For Baton Rouge physician Brent Bankston, this year’s Admiral of the Fleet, his July 4th Admiral’s Party and the next two days he plans to chase the biggest fish the Gulf of Mexico offers. For Bankston, it’s more than memorable, more than special.
“This rodeo has been a big part of my family for a long time. My family and been so locked into Fourchon that bringing Golden Meadow and Fourchon together years ago was a big step for fishermen,” Bankston said.
“It means even more because my dad was the admiral 15 years ago, and it’s an honor for me to hold that title this year.”
His dad, Albert Bankston, a Baton Rouge printing executive, ventured to Fourchon more than 40 years ago. Albert Bankston was among the first from the Capital City area to make his second home at the new digs charter skipper Charlie Hardison set up at the end of Fourchon Road.
Even more was that Papa Bankston infected his family with his love for the marshes and the Gulf’s open waters and his dreams of making it a fishing paradise. The elder Bankston developed Pointe Fourchon, a community where family, fishing and fun — and parties — swallow up thousands of spring, summer and fall hours for south Louisiana fishermen.
The rodeo committee has added two new divisions to the already strong list of specie categories. The Kayak and Bow Fishing divisions open new adventures, and there are new five-fish aggregate categories in these divisions and in the always ultra-competitive Scuba Division.

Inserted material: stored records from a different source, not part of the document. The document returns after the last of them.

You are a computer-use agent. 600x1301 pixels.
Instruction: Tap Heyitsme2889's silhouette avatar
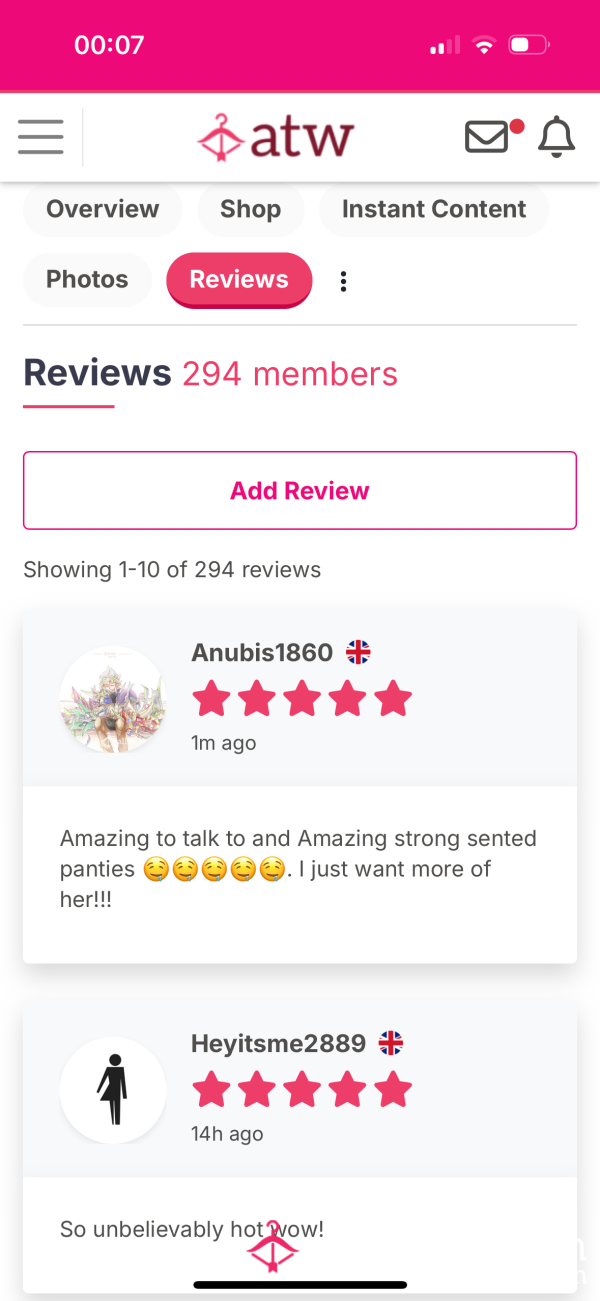(x=113, y=1090)
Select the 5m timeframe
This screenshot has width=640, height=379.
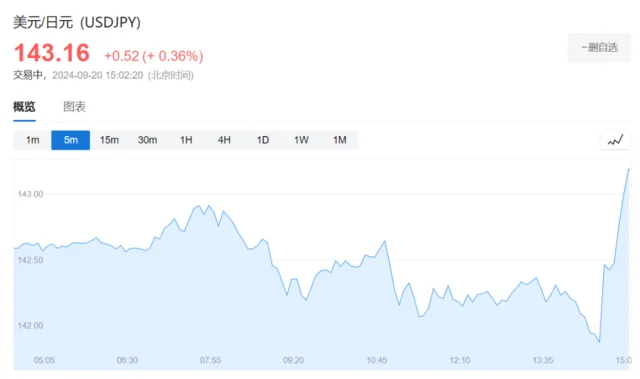pos(71,140)
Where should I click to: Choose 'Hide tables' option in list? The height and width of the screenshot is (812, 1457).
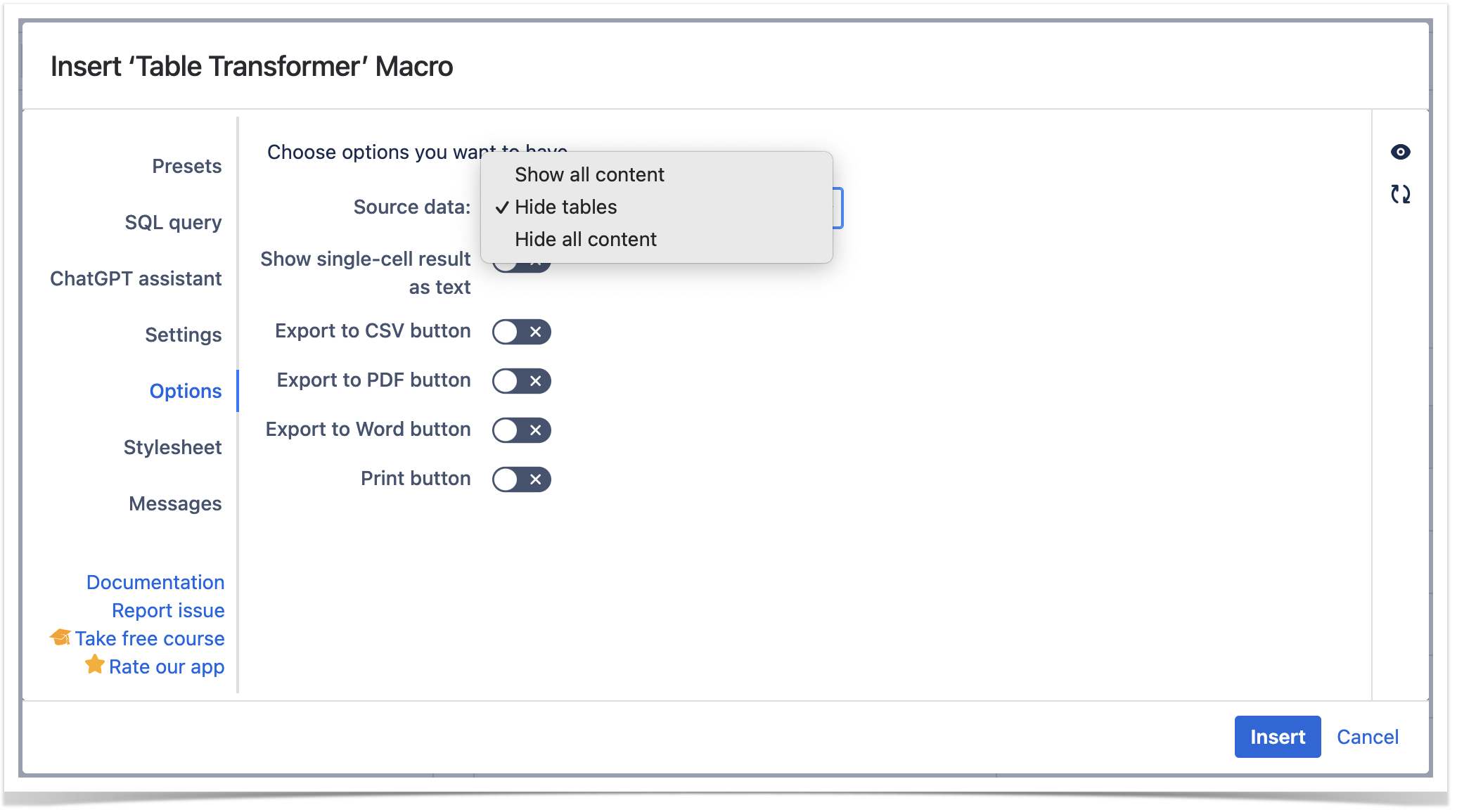click(566, 207)
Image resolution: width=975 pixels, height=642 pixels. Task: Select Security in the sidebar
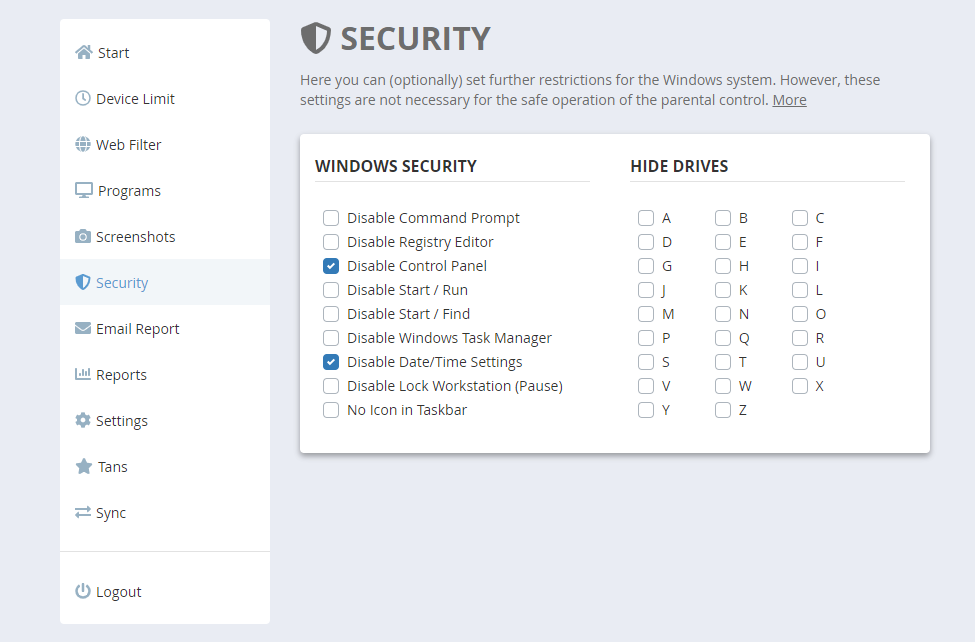point(120,282)
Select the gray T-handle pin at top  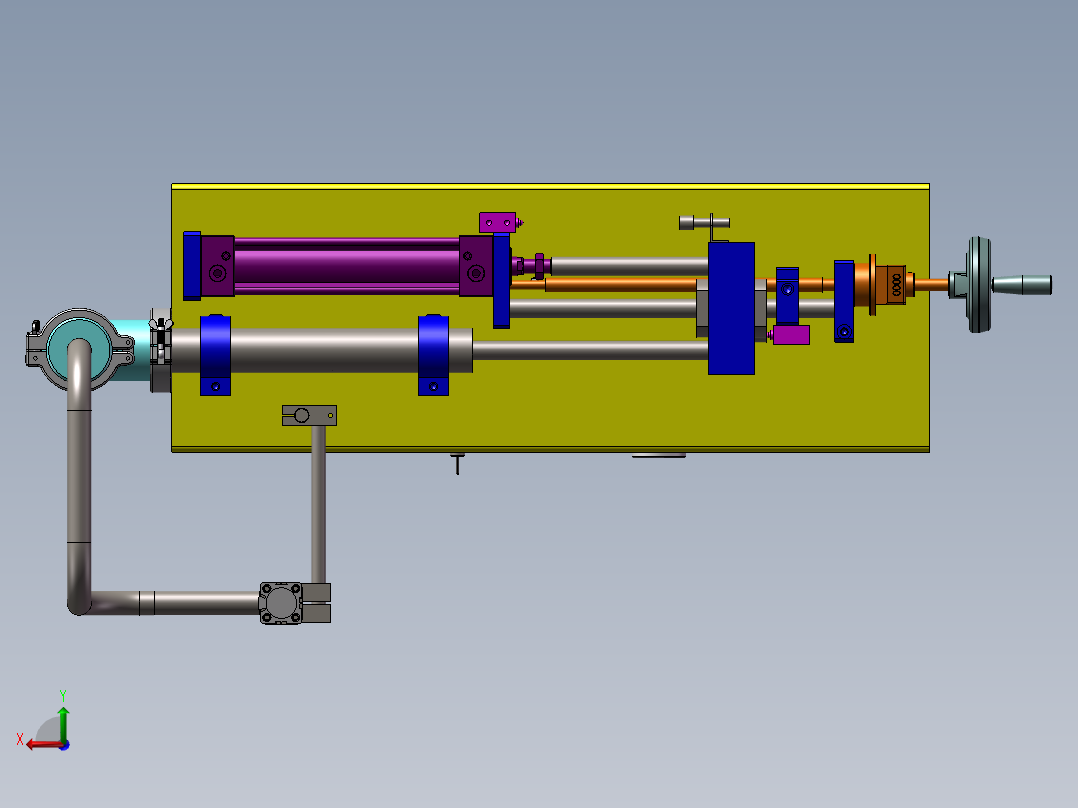point(705,222)
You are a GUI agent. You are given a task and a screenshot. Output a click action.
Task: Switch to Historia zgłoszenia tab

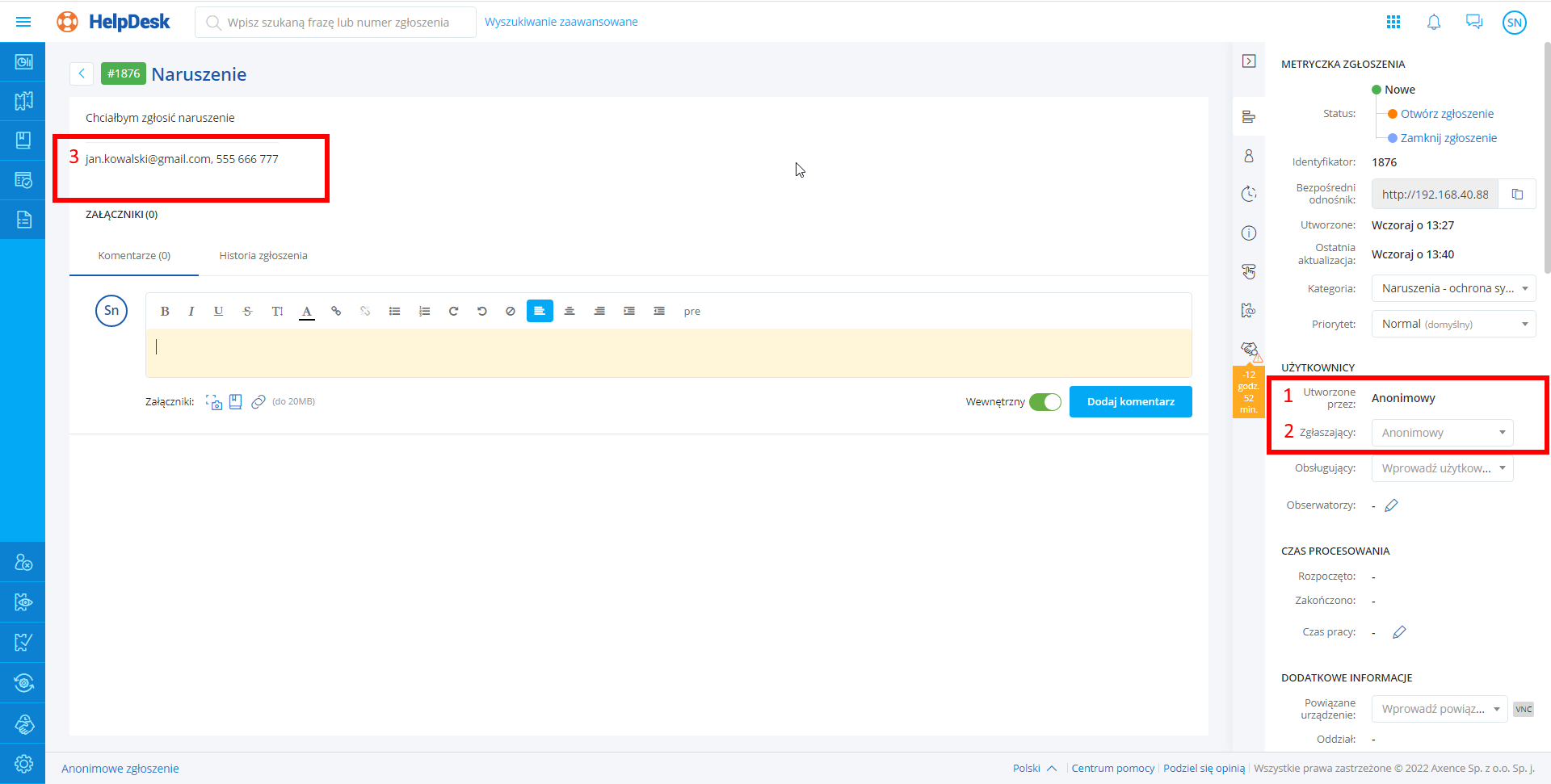[263, 256]
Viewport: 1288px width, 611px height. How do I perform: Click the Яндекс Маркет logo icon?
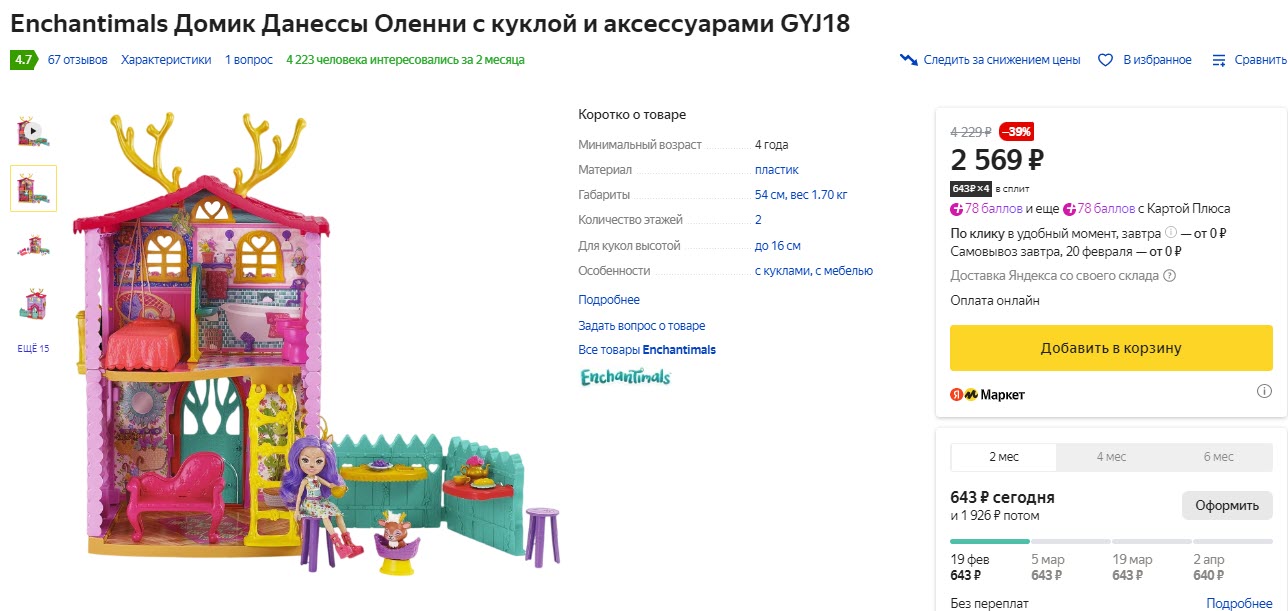(958, 394)
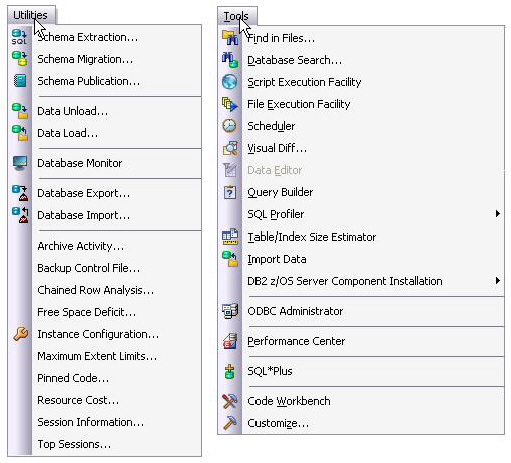Screen dimensions: 511x463
Task: Expand DB2 z/OS Server Component Installation arrow
Action: point(498,281)
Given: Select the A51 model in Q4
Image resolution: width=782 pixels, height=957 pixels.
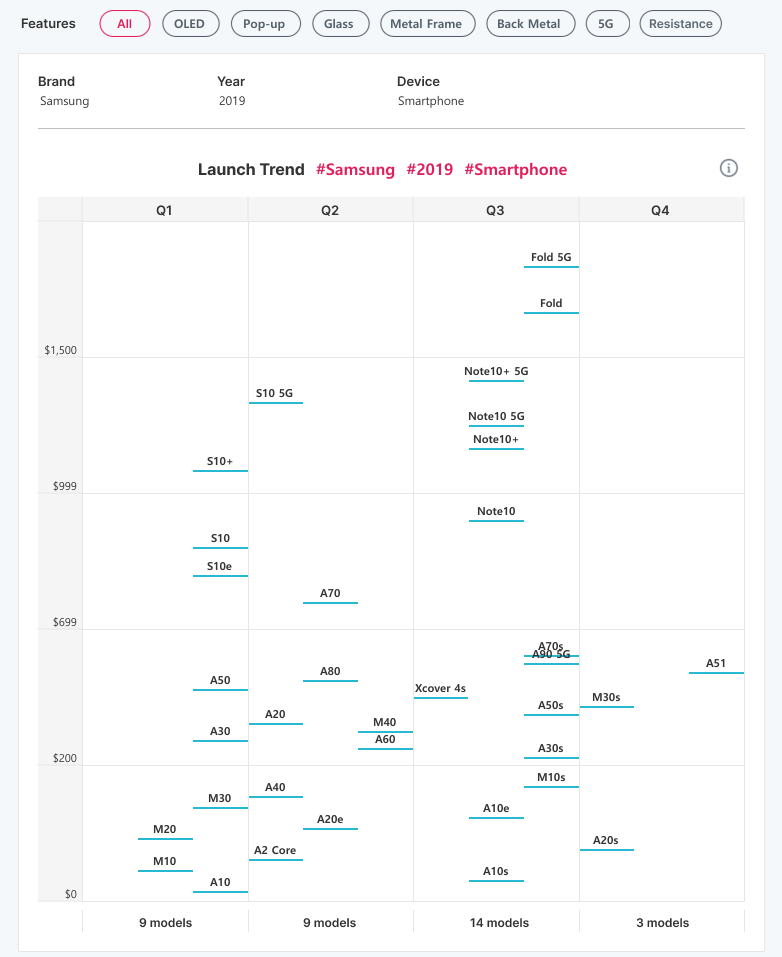Looking at the screenshot, I should point(716,664).
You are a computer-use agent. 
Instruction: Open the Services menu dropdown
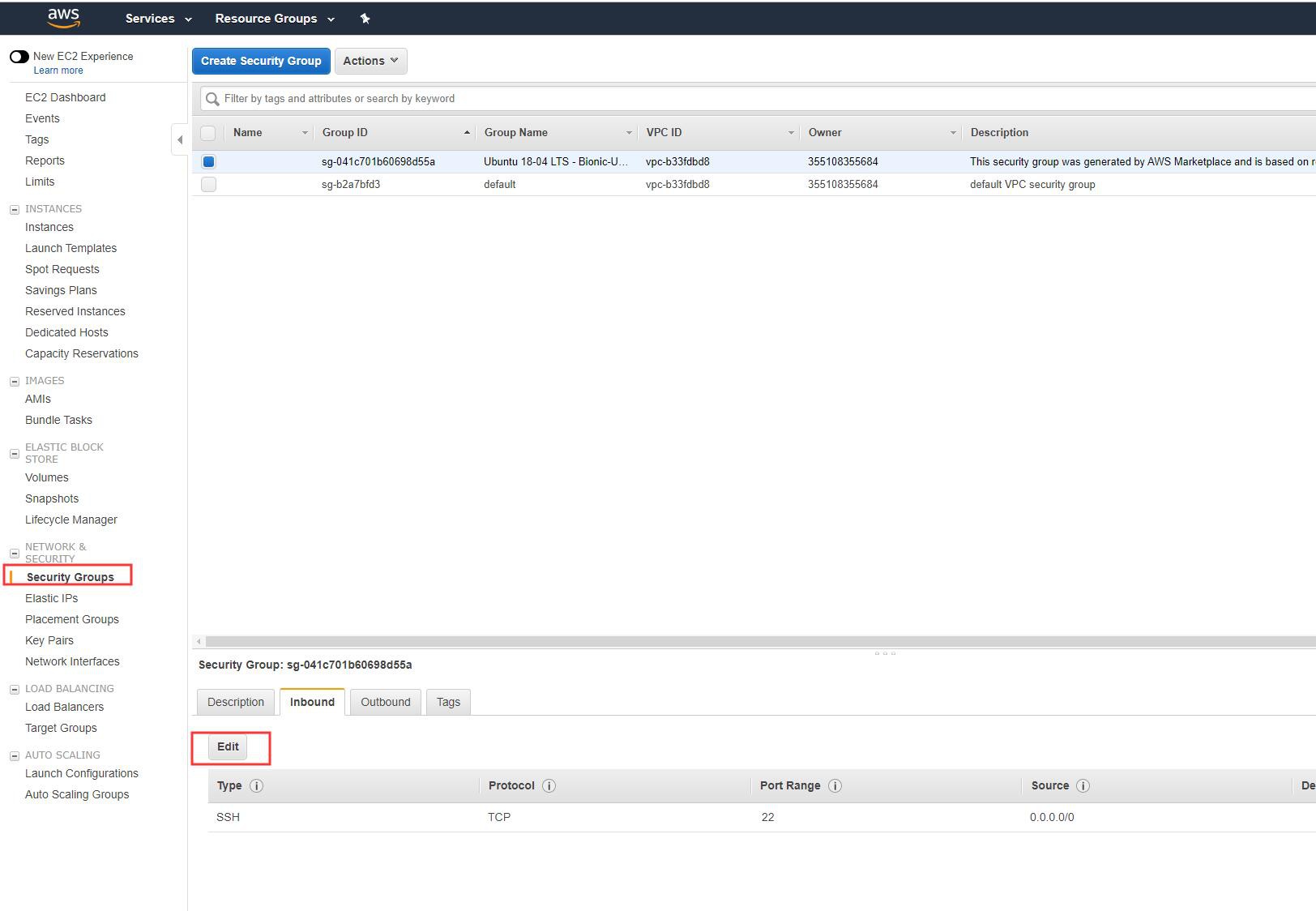(158, 19)
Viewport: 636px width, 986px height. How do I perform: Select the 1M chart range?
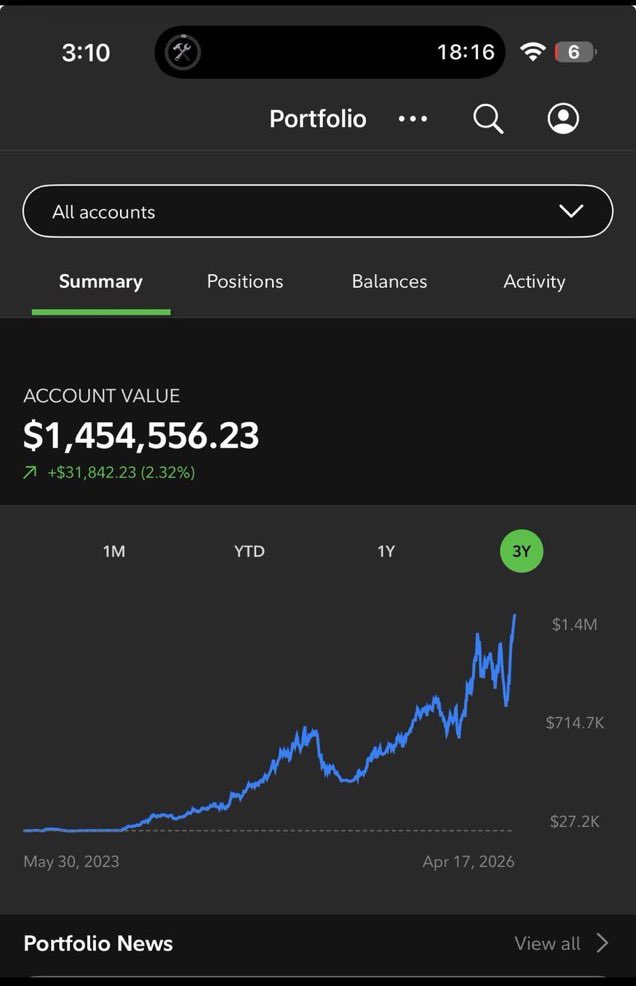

Fishing competition begins at sunrise Friday and ends when weighmaster Marty Bourgeois weighs the last fish at 6 p.m. Saturday.
Saturday, at Chris Moran’s Port Fourchon Marina, the rodeo’s second annual King of the Catch competition gathers cooks from the area who’ll compete for $500 cash prizes in three judging divisions. Rodeo attendees can taste all the dishes for a $15 fee.
More than a dozen businesses along Bayou Lafourche and on Grand Isle have rodeo tickets.
Department of Wildlife and Fisheries secretary Robert Barham announced Friday an extention of the commercial fishery closure along Grand Terre Island east of Grand Isle.
Barham said the LDWF survey teams have found more tar mats “in the intertidal and subtidal areas of Grand Terre Islands. Some of those mats were in areas that are already closed, however some additional closures were required.”
Effective Friday, the LDWF closed waters out to one-half mile from the shoreline off the southwestern shore of East Grand Terre.
The closure read that “no person shall take/possess or attempt to take any species of fish for commercial purposes from waters within the closed area. The possession, sale, barter, trade or exchange of any fish or other aquatic life from the closed area during the closure is prohibited.”
It further stated that recreational fishing, including licensed charterboat guides, is now limited to rod-and-reel catch only.
The commercial closure includes shrimping, trawling, skimming, butterflying, crabbing, flounder and garfish gigging, castnetting, the taking of oysters, gill and hoop netting, trapping minnows, bowfishing, the use of rods and reels, jug- and set-lining, purse seining and spearfishing.
Banned recreational fishing activities include crabbing, shrimping, gigging flounder, spearing, castnetting and dip-netting, the use of bait seines, bowfishing and snagging.
The LDWF staff said the closure is the result of the BP-Deepwater Horizon oil disaster.